> _What the task asks_:
Only these lines, please: the first one of the records through the one containing "Task: Click the word", retyped exactly, both ends included and pictures omitted.

[Items from a dataset]

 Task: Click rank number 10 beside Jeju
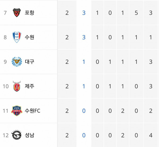6,86
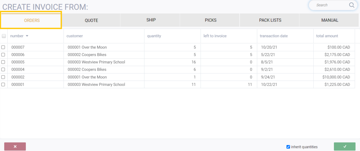Disable the inherit quantities checkbox
This screenshot has width=360, height=151.
288,147
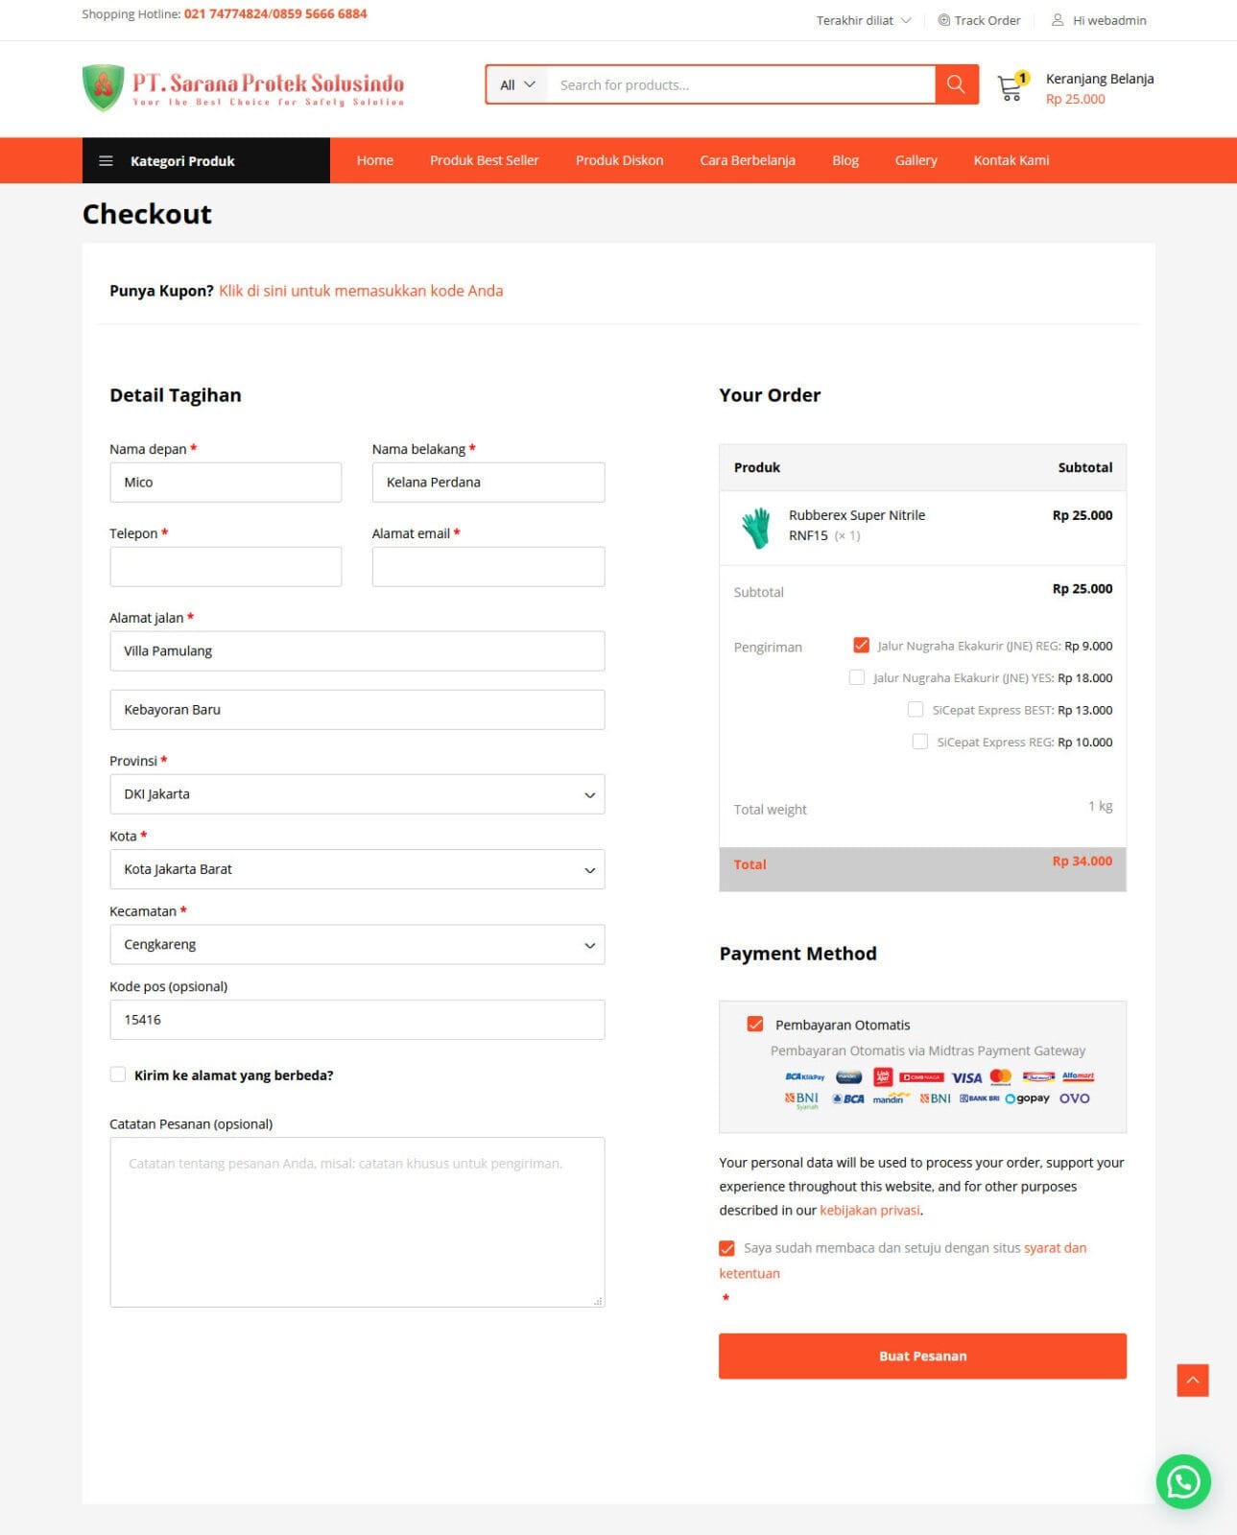Focus the Telepon input field
The image size is (1237, 1535).
226,567
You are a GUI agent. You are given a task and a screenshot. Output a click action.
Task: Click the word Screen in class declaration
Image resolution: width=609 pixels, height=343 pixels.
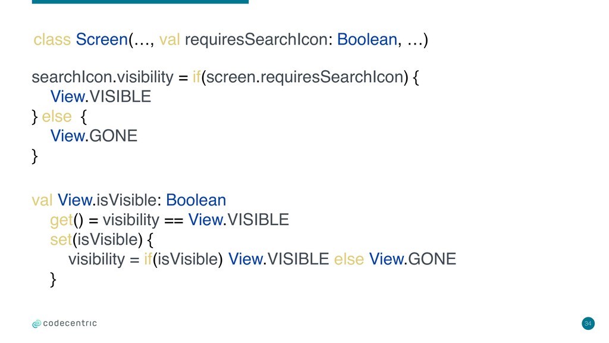102,39
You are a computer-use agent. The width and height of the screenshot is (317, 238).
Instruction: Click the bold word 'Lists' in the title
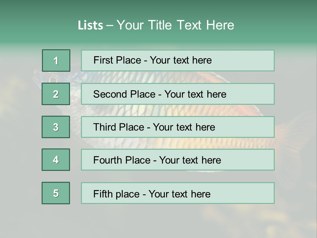90,25
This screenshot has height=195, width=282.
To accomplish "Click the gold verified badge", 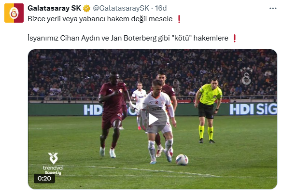I will coord(87,8).
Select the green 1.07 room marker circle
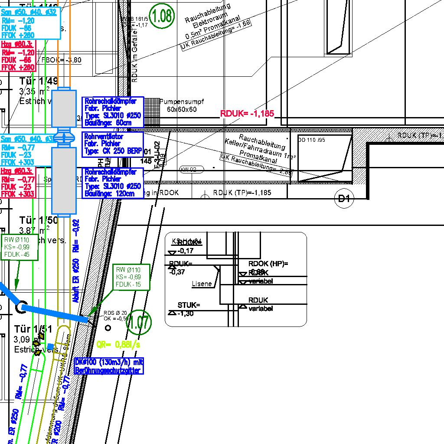Screen dimensions: 444x444 (139, 322)
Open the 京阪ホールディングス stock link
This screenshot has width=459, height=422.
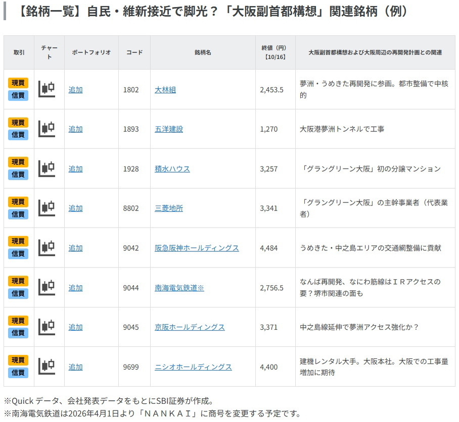[x=190, y=327]
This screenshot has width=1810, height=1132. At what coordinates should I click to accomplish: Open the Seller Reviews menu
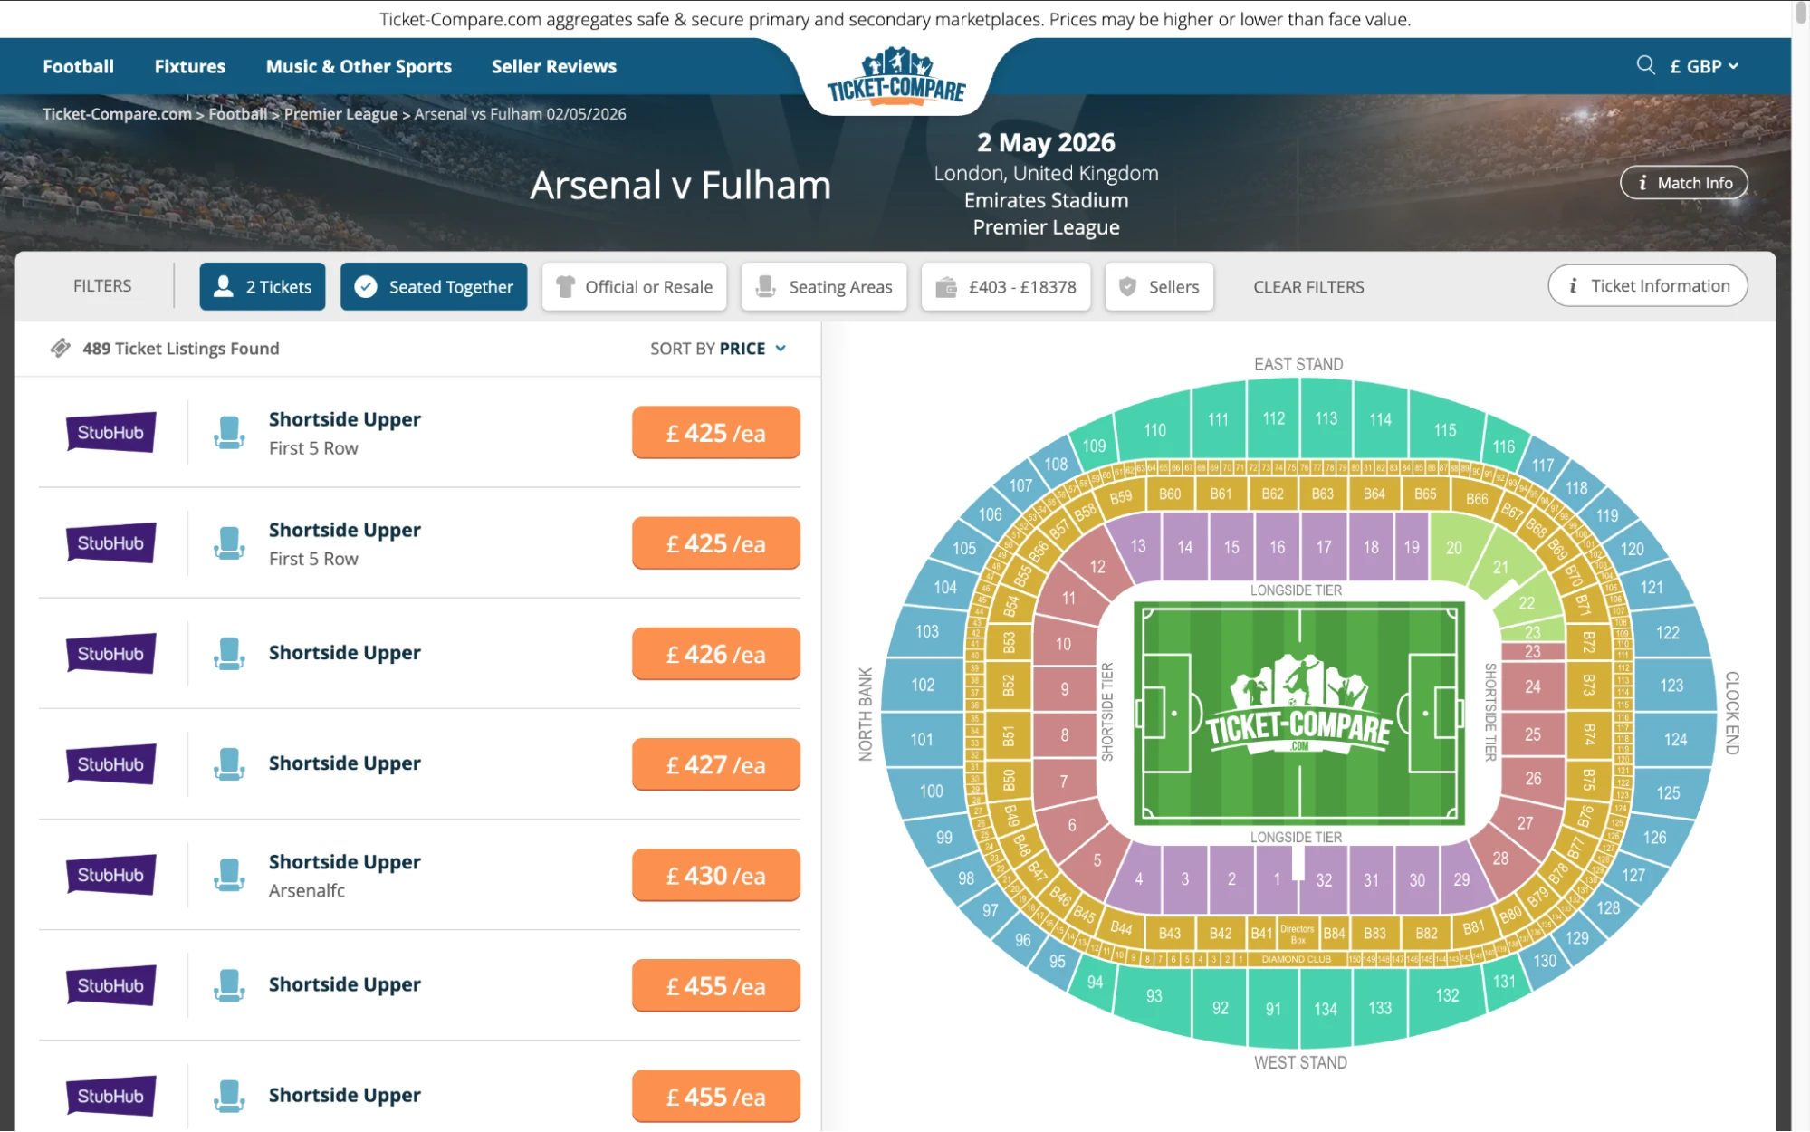point(553,65)
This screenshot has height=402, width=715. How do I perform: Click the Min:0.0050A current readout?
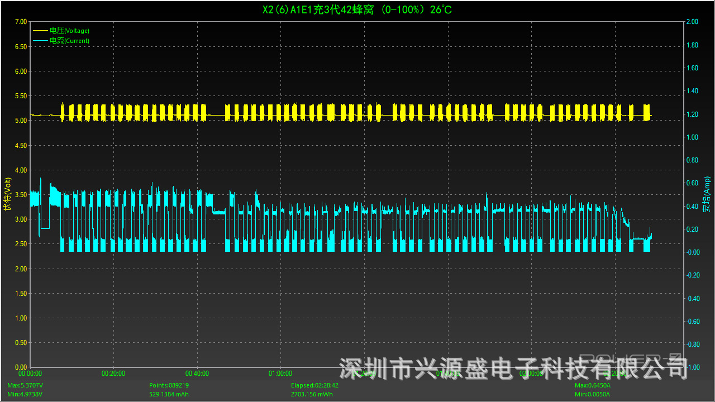592,394
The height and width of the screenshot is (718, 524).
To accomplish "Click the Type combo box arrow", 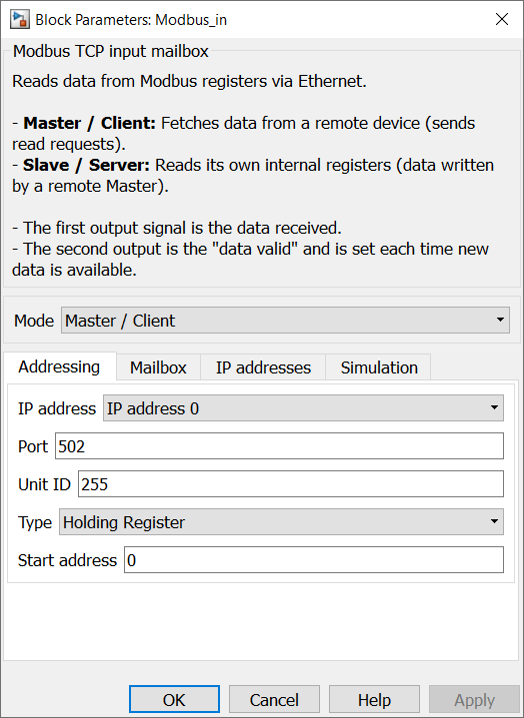I will tap(494, 521).
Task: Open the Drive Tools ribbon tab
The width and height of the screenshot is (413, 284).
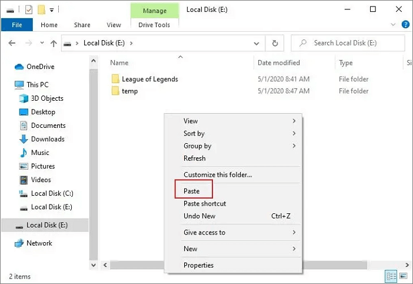Action: pyautogui.click(x=154, y=25)
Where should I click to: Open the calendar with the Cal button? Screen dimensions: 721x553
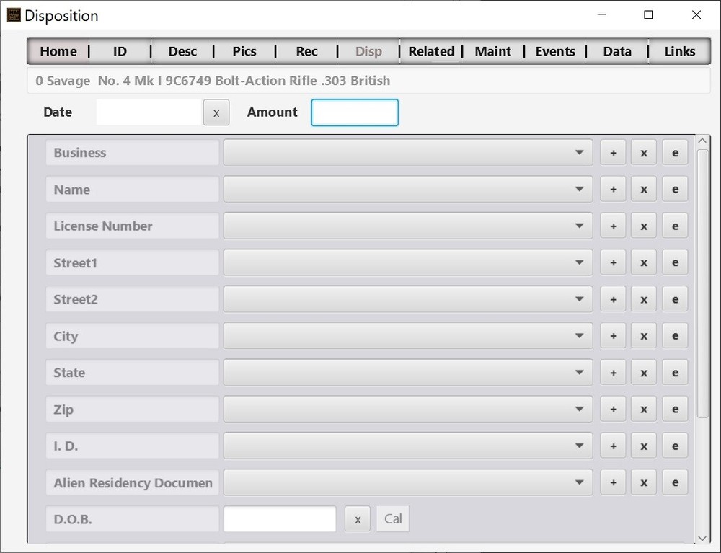392,518
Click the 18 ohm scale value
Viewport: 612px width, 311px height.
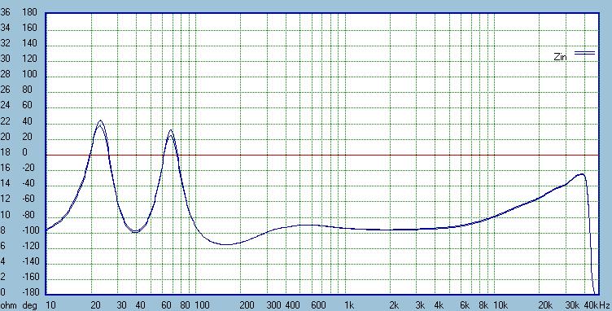(x=5, y=152)
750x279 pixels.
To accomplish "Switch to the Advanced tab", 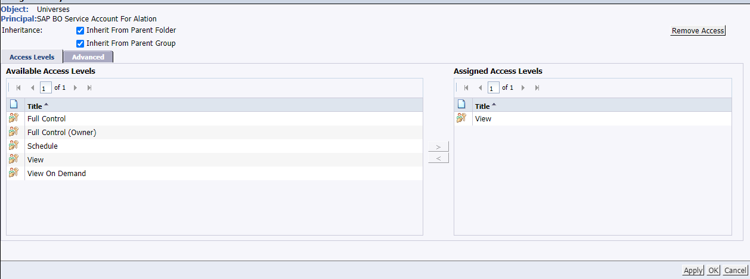I will tap(88, 57).
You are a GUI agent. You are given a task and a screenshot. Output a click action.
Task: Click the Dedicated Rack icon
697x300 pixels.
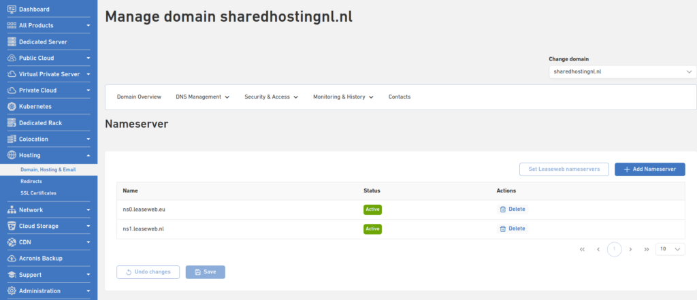(12, 122)
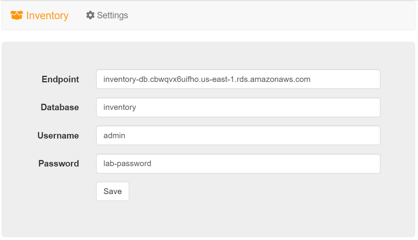Click empty area of top navigation bar
The image size is (418, 240).
click(267, 15)
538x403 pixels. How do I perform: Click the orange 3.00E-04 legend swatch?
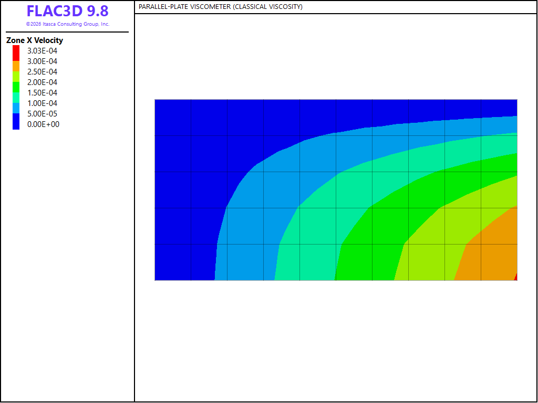(16, 66)
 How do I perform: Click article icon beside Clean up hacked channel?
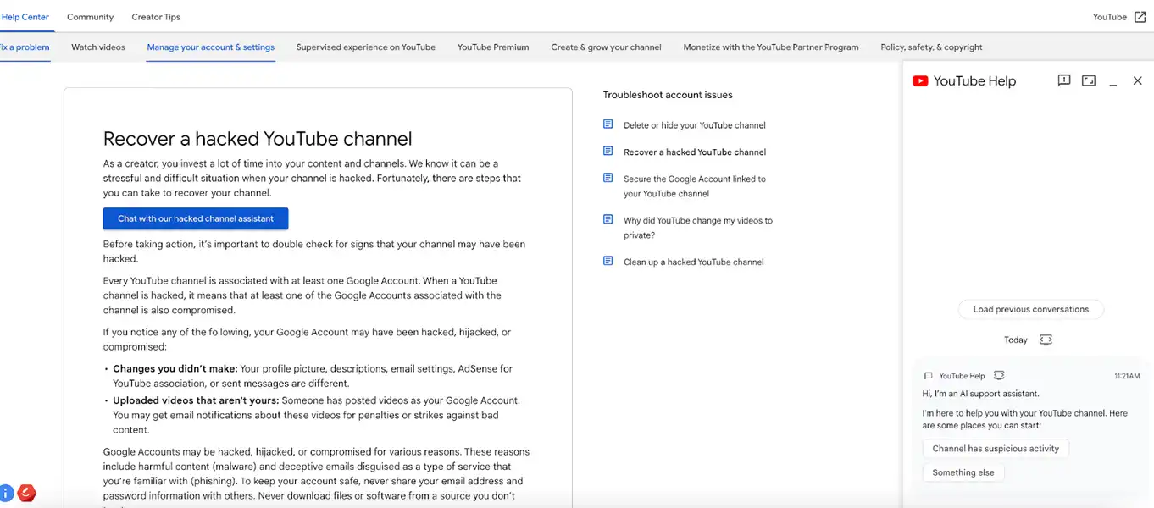tap(608, 262)
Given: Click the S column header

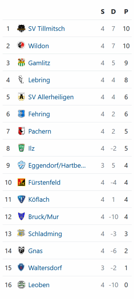Looking at the screenshot, I should [103, 12].
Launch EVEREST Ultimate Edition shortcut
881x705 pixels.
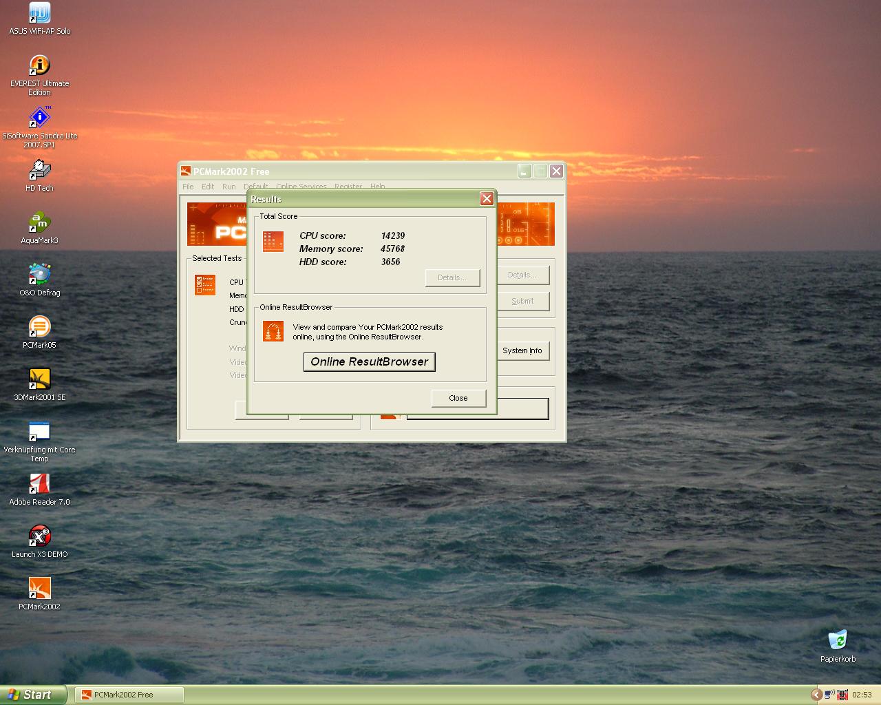pyautogui.click(x=39, y=65)
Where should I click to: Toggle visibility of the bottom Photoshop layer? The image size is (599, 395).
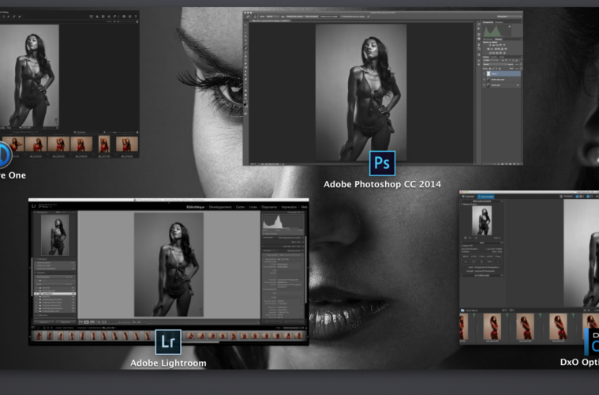coord(483,85)
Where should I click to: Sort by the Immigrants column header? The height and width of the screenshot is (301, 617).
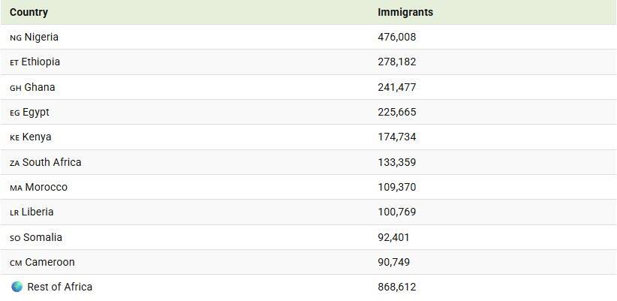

> _The answer_:
 Task: Click rank number 10 beside Jeju
6,86
Disable the inherit quantities checkbox
This screenshot has width=360, height=151.
288,147
Focus the Telepon input field
The image size is (1237, 1535).
226,567
You are a GUI agent. You are given a task and a screenshot. Output a click action.
Task: Click the word Screen in class declaration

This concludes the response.